An illustrated book provides a tour of groundbreaking technologies and their effects.
Esoteric, seemingly minor technological advances often produce monumental ramifications for society. In a companywide collaborative effort, Quartz catalogs the impact of 10 different discoveries that changed the world. For example, the active pixel sensor, invented by Eric Fossum, a professor of engineering, for the purposes of space travel, is the innovation responsible for the transformation of the cellphone into a pocket camera and also paved the way for far more sophisticated factory robots. Improvements in refrigeration, especially the creation of the “reefer,” a special refrigerated metal shipping container, has changed the way people eat, making food from around the world available everywhere.
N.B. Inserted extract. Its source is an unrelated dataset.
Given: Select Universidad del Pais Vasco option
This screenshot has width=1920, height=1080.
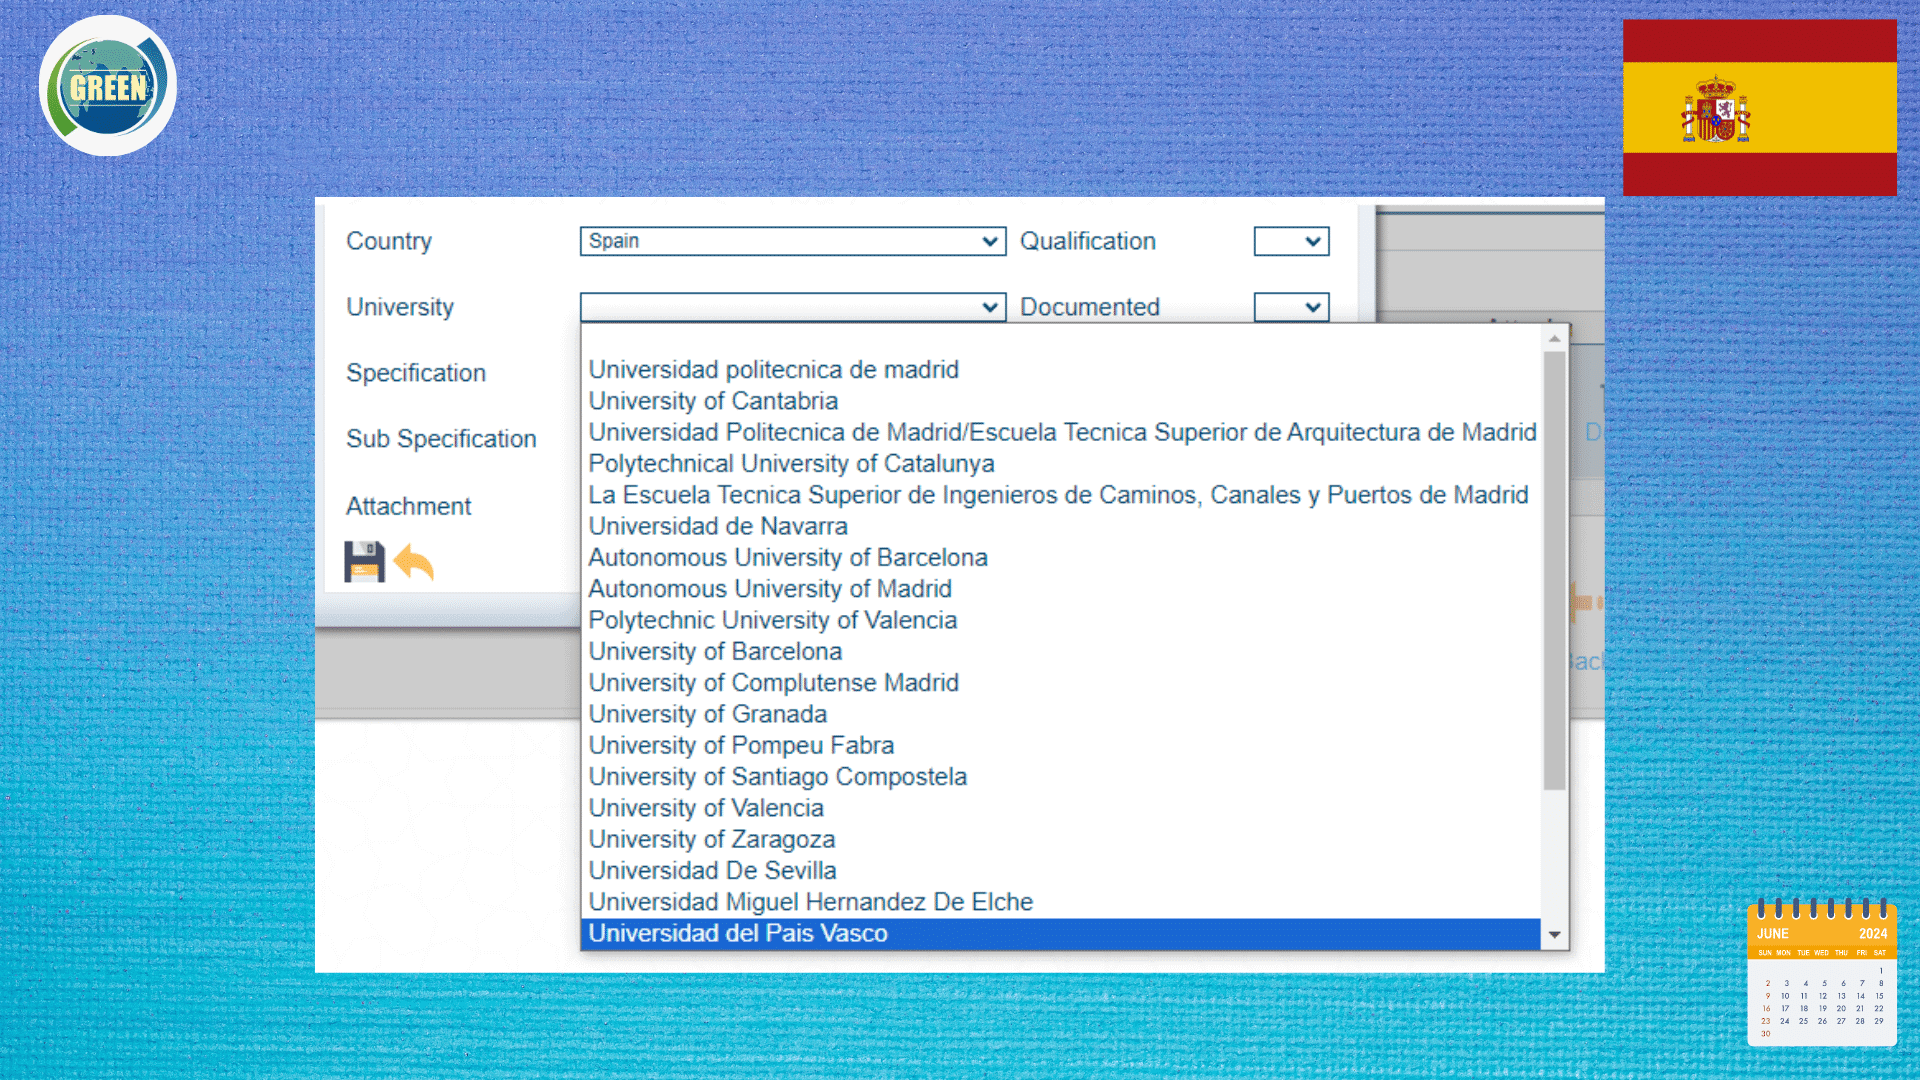Looking at the screenshot, I should 738,933.
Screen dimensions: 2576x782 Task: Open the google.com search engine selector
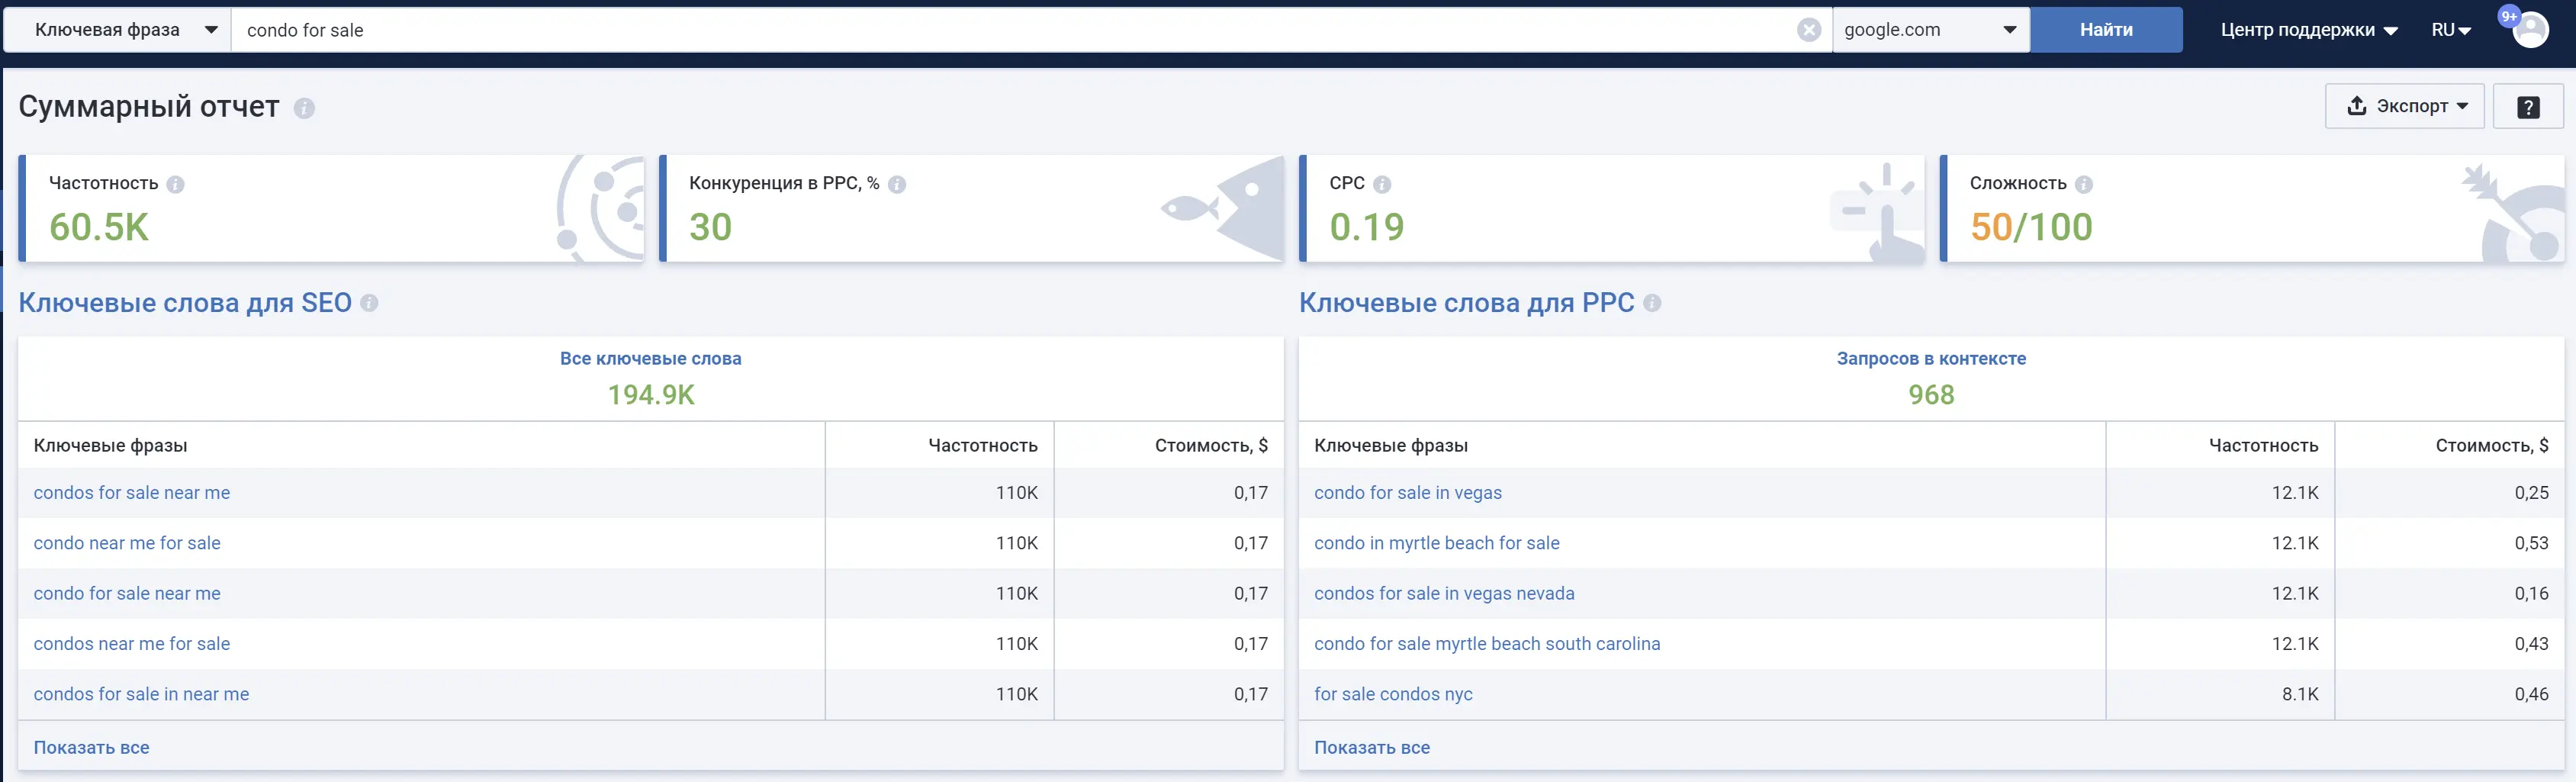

And the lithium-ion battery, constructed out of the lightest metal on the periodic table, permitting a maximum of energy to be stored in a minimum of space, has made mobile technology possible. Furthermore, the authors furnish an eye-opening discussion of server farms, which collectively constitute the backbone of the internet, with their suitable locations apparently nearly impossible to find. The authors permit themselves lots of fascinating digressions, too, touching on internet censorship in China, the adoption of solar panels in North Korea, and Tesla CEO Elon Musk’s ecological ambitions. This is more a coffee-table book than a traditional study, with its physical construction aesthetically striking and novel, a kind of homage to the creativity it chronicles. There’s even a pullout section illustrating the physical elements most central to the modern global economy. The pages are of different sizes, some matte and some glossy, some saturated in brilliant color and others black-and-white. At the very least, the book is a visual feast, gorgeously designed, a handsome display piece. The writing, though, is also sharp and clear, and the commentary supplied eclectic and consistently engrossing. But there are two conspicuous omissions. First, the authors neglect to establish an overarching mission statement, a thematic thread that more clearly binds together this pastiche of peregrinations. In addition, the work is the result of the Quartz company’s collective labors—nearly every staff member contributed in some way—but virtually nothing concrete is said about the news outlet itself.
A ravishingly designed and intelligently written study of modern technology.